John "J.D." Wood, who was found dead along his wife and two children Monday, complained in an April email to Seminole School Superintendent Bill Vogel about a decision to keep a teacher who brought a gun to Heathrow Elementary School in 2007.
"I believe we as parents have the right and the obligation to voice our concerns when we believe there is a decision being made that has the potential to tremendously impact our children," Wood wrote in an email the Sentinel obtained today.
Wood identified himself as an advocate for children's rights and as the executive director of the Orlando chapter of Stand Up For Kids, a group that helps homeless and at-risk youths.
Investigators think Wood, 41, shot his wife, Cynthia, 40 and two children -- Dillon, 10, and Aubrey, 12 -- before turning the gun on himself.
The Seminole County Sheriff's Office said the family faced financial troubles, though friends have said they were not aware of any problems.
Aubrey attended Markham Woods Middle School.
Dillon attended Heathrow Elementary School, where a teacher, Michele McGhee, was arrested in December 2007 after bringing a loaded handgun on campus.
A secretary found the gun after it fell out of McGhee's book cart in the school parking lot. McGhee said she accidently gathered up the snub-nosed .38-caliber revolver with her school work.
She was suspended without pay and Vogel recommended that she be terminated. McGhee appealed to the state Division of Administrative Hearings and a judge said termination was too harsh of a penalty.
That didn't set well with Wood, who described himself in an email as a "card carrying concealed weapons and firearm license holder" and concerned parent.
He asked in the email to Vogel what he was supposed to tell his son about "that teacher that deservingly lost her job for carrying a gun to school..."
"Well you'll be passing her in the hallways today so just try to smile and not think about it.' Wouldn't you be saying to our kids, 'it's okay to bring a loaded gun to school..." he wrote.
Wood called himself the executive director of the Orlando chapter of Stand Up For Kids, but the national office of the organization in Atlanta said the Orlando branch has been inactive for about eight months.
The organization has 43 programs in 23 states.

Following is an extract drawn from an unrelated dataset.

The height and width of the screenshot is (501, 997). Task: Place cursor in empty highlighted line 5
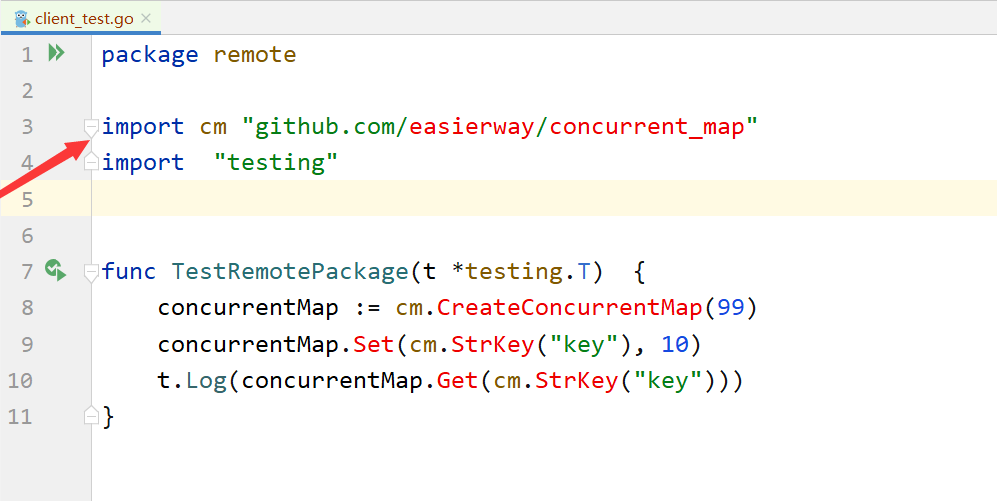pyautogui.click(x=500, y=198)
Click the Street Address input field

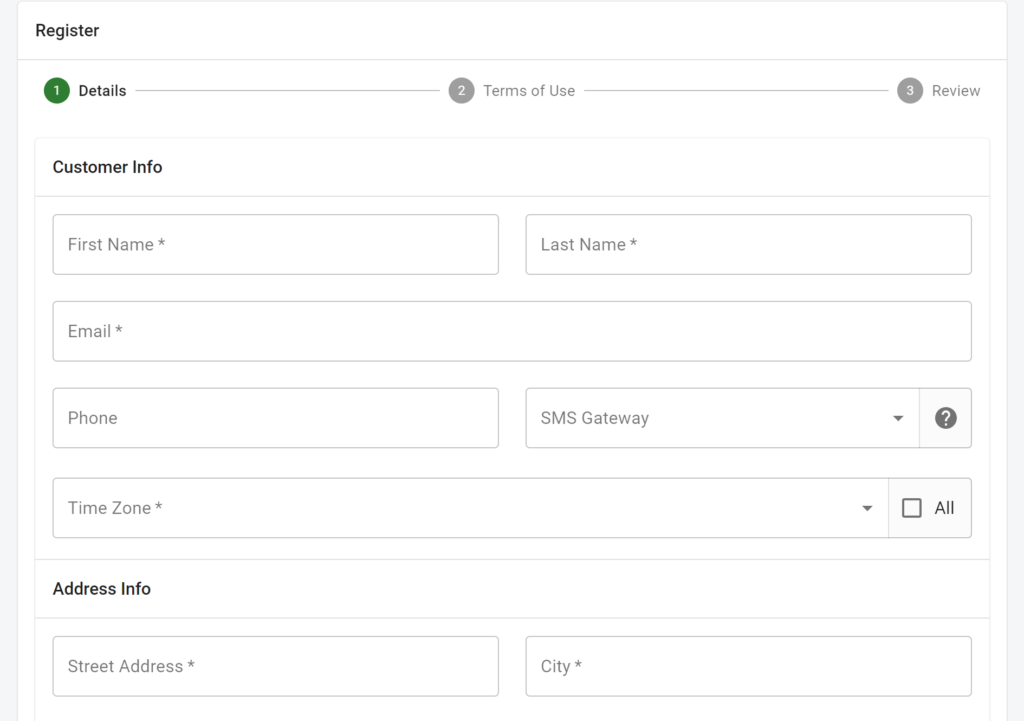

Volunteers "take, find, stabilize and assist homeless and street kids in their efforts to approve their lives," according to the organization's Web site.
He also asked Vogel: "Why could we not find an administrative position in your office where this teacher could still continue to have a career but I would not be wondering if there's a loaded firearm within a few feet of my son..."
Vogel sent an e-mail to Wood about an hour later, explaining the position of the administrative law judge and pointing out McGhee lost about $90,000 between the time she was suspended and when she is to return in August.
"Asking the School Board to overrule the administrative law judge and terminate Ms. McGhee would only have prolonged the matter at additional unjustifiable legal expense to the School Board," Vogel wrote.